« Les cadavres n’ont pas froid aux yeux » d’Andrea H. Japp

Publié le par Reveline

couv69275644Editions Marabout, 292 pages,2011
Plaisir de lecture la-complainte-09-copie-1
Quatrième de couv'

Être chercheuse n'est pas de tout repos. Hélène Audibert s'en rend compte lorsqu'elle débarque un matin dans son labo et découvre la tête d'un de ses collègues posée sur son plan de travail. Certes, le défunt, Stéphane Lambin, un odieux cancrelat selon elle, ne fait pas partie des êtres qu'elle regrettera, mais quand même. La chercheuse au caractère explosif en a soupé des cadavres, après avoir été mêlée à une affaire de triple meurtre. L'enquête débute, menée par un inspecteur, Levasseur, tout sauf amène. Il devient d'ailleurs de plus en plus désagréable lorsqu'un deuxième puis un troisième meurtre suivent. D'autant que pas mal d'indices incriminants pointent en direction d'Hélène, qui trouve que le meurtrier charge un peu la mule. Et puis, comment se fait-il que les cadavres, décapités ou poignardés n'ont presque pas saigné ? Aidée de ses cinq amies qui n'ont pas froid aux yeux, dotée d'un sens de la diplomatie d'éléphante adulte, elle fouine de son côté quitte à provoquer de grosses vagues. Les six filles vont de mauvaises en exécrables surprises. Les gens ne sont vraiment pas ce qu'ils semblent être... c'est la conclusion à laquelle parviendra Hélène lorsqu'elle comprendra que le meurtrier est fermement décidé à lui faire la peau !


Mon Avis


Bien dosé, entre chick-lit et thriller, un roman drôle et cocasse au ton vif et impertinent dont on ne voit pas défiler les pages. Hélène et ses copines sont déjantées et hilarantes, bien qu’un soupçon caricaturales, les répliques tordantes. Girly et dans l’air du temps mais aussi plein de suspense, ce roman s’il n’est pas le meilleur Japp, loin s’en faut, est un bon moment à passer.

 

Extrait :


– Vous pourriez faire une suspecte convaincante, releva Levasseur.

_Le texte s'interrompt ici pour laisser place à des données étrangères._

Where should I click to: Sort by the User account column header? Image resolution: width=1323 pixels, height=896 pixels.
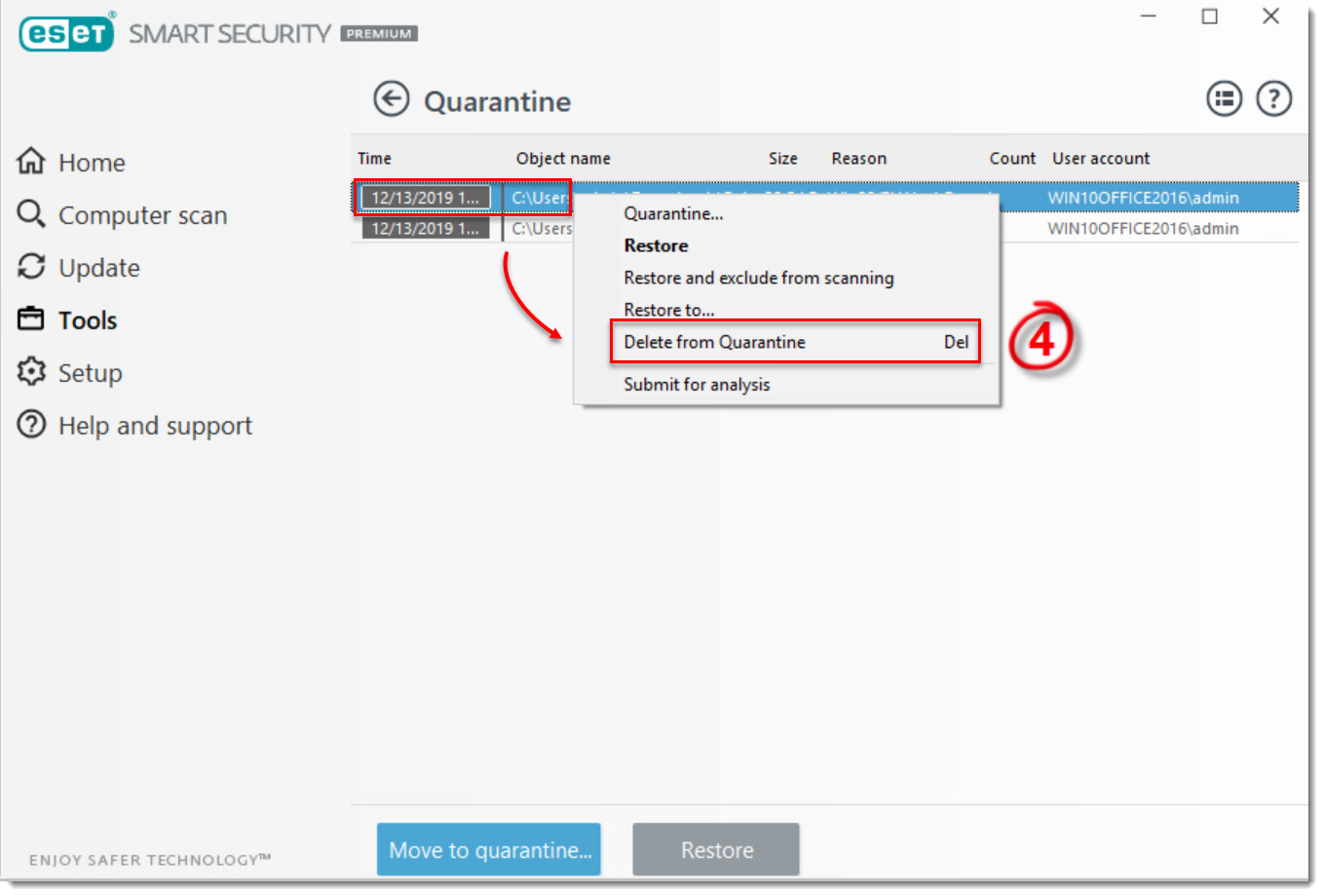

– Pourquoi ? Vous ne me soupçonniez pas dès votre arrivée ? Vous êtes du genre à soupçonner un poisson rouge d’être sorti de son bocal pour vous piquer votre quatre-heures !

– Je me demande si vous ne virez pas à l’insolence, suggéra Levasseur en fronçant les sourcils de façon menaçante.

– Ça fait très longtemps que le virage est pris.

Publié dans Chick-Lit

Commenter cet article

Anis 22/05/2011 18:01



En tout cas, le ton a l'air bien déjanté chez les poulettes ! Pourquoi chick-litt ? Qu'est-ce qu'une poulette sinon une fille un peu facile, pas très futée ? Dommage pour le terme.



Reveline 23/05/2011 14:17



Je suis d'accord avec toi sur l'emploi de ce terme péjoratif et blessant envers les femmes. Il faudrait d'urgence que les éditeurs (qui sont souvent des hommes) inventent un autre terme.